The amplicon sequencing is cheap. Unfortunately, it only produces information about the members of the microbiome at the taxonomic level of genus. Species or strain level taxonomic information is difficult to tease out. Amplicon sequencing also suffers from only being able to identify bacteria or archaea or fungi or viruses, rather than identify them all at once.
WMS can capture whole DNA sequences of everything in the sample—bacteria, archaea, fungi and viruses—and at a higher taxonomic resolution. This gives much more information, but it is much more costly. WMS also requires a large amount of high-quality DNA.
"What we need is a low-cost sequencing method that can enable accurate, species-resolution identification of all microbes at the same time, and can handle low biomass samples," said SUN Zheng, first author of the paper and a researcher with the Single-Cell Center at QIBEBT.
The researchers developed what they call "2bRAD sequencing for Microbiome" method, or 2bRAD-M for short. This makes use of restriction site-associated DNA sequencing (RADseq) that utilizes Type IIB restriction enzymes (proteins that cleave DNA at specific sites along the molecule) to digest genomic DNA from stool, skin or environment-surface samples into fragments of 25-33 base pairs (pairs of nucleotides).
The 2bRAD-M technique sequences only these digested fragments—or about just one percent of the metagenome—and can produce profiles across bacteria, archaea, and fungi, and down to the level of species, not just genus.
"By needing only a single picogram (a thousandth of a nanogram) of total DNA, the process can cheaply and accurately generate high-resolution profiles even for hard-to-sequence samples where there has been high host DNA contamination, or the DNA is severely fragmented or otherwise degraded," said HUANG Shi, co-first author of the paper.
One of the most intriguing discovery over the past years has been that microbes are implicated in cancer development. Using 2bRAD-M, the researchers showed that the microbiome profiles from cervical cancer tissues can be sensitively and reliably revealed from formalin fixed paraffin embedded (FFPE) samples, which are typically of low amount, degraded or contaminated by human DNA. Such profiles can potentially be employed for the early diagnosis of cervical cancers.

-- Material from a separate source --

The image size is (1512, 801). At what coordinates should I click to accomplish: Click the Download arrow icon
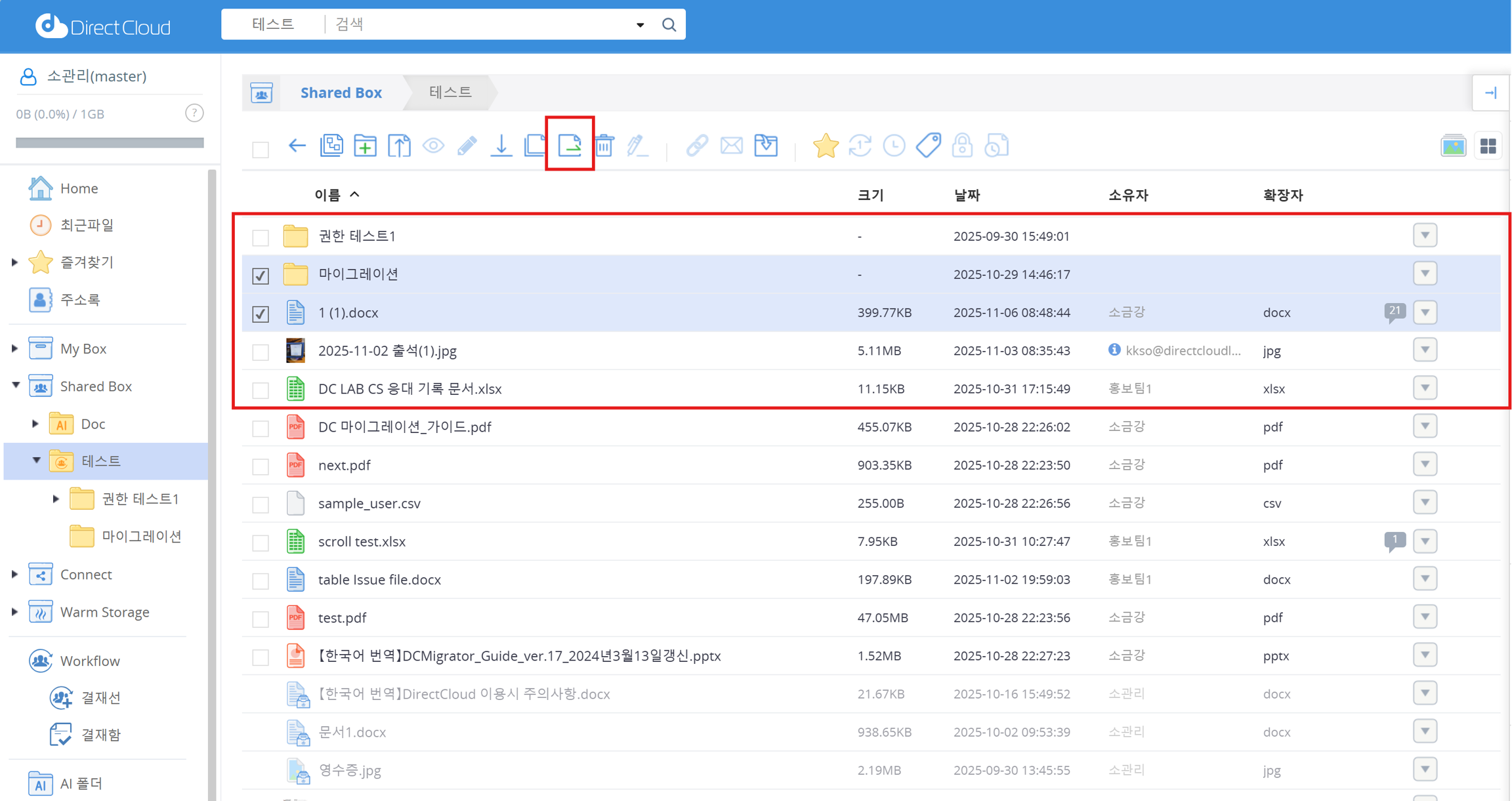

"In the future, we hope to further develop the 2bRAD-M technique and explore its various clinical applications," said senior author XU Jian, Director of Single-Cell Center at QIBEBT. "Ultimately, we hope that 2bRAD-M would become a cost-efficient, popular tool for microbiome research and conquer various challenging tasks that beyond the reach of current techniques," added Prof. WANG Shi from Ocean University of China, another senior author of the study.